> Documento di partenza:
((
Una riflessione sui valori che stanno alla base della convivenza civile, passando per la scuola, asse nevralgico della società. La suggestione mi è arrivata da una recente, piccola esperienza personale.
L’evento è casuale ma davvero illuminante.
Affollata sala d’attesa di un parrucchiere unisex, giorni di vigilia della Pasqua. Fintamente china sul mio giornale, osservo le persone che mi siedono accanto e di fronte.
Un ragazzino in età di scuola media, tredici, al massimo quattordici anni, discute animatamente con la madre seduta di fronte.
Come molti suoi coetanei, è insistente e indisponente nei confronti della genitrice. Lui insiste, lei rifiuta.
Drizzo le orecchie. Chissà se l’oggetto del contendere è il nuovo modello di smartphone o il permesso per l’uscita serale con gli amici.
))
> Da svolgere:
• a. Elenca tutte le parole del documento di partenza che contengono un apostrofo.
• b. Per favore, ricopia dal documento di partenza tutto ciò che va da "Affollata sala d’attesa" giù fino a "seduta di fronte.".

> Dati forniti:
((
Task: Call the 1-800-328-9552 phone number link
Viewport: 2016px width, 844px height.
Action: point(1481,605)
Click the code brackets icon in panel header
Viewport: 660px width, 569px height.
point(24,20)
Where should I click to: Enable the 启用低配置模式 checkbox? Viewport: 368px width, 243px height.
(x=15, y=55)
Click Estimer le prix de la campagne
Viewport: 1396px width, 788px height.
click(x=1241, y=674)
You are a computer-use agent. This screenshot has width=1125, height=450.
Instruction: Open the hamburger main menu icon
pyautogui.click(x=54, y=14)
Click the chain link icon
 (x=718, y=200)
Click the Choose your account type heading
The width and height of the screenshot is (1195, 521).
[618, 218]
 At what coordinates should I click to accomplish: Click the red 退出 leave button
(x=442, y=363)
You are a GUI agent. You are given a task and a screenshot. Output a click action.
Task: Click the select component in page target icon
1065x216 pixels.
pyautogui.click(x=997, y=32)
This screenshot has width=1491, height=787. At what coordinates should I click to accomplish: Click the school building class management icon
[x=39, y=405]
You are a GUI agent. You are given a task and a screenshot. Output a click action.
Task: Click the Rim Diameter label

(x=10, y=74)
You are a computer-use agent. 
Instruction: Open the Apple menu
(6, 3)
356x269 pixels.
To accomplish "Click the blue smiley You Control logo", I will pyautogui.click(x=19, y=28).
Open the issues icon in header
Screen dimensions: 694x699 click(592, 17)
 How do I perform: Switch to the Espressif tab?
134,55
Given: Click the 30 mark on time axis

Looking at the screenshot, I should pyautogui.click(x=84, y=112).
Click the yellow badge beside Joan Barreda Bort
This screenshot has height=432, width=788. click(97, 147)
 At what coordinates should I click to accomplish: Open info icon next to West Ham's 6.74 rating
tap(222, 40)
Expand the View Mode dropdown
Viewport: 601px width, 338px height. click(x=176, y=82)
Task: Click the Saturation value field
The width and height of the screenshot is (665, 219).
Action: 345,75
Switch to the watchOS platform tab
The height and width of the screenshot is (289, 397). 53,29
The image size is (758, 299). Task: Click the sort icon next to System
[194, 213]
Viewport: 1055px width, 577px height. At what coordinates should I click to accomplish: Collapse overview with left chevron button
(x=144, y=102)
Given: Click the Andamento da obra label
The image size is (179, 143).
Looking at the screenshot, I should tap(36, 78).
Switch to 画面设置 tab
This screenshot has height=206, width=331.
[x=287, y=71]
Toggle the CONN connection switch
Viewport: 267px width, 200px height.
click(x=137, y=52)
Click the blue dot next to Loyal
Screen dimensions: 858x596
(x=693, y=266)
))
> Soluzioni:
• a. L’evento, d’attesa, l’oggetto, l’uscita

• b.
Affollata sala d’attesa di un parrucchiere unisex, giorni di vigilia della Pasqua. Fintamente china sul mio giornale, osservo le persone che mi siedono accanto e di fronte.
Un ragazzino in età di scuola media, tredici, al massimo quattordici anni, discute animatamente con la madre seduta di fronte.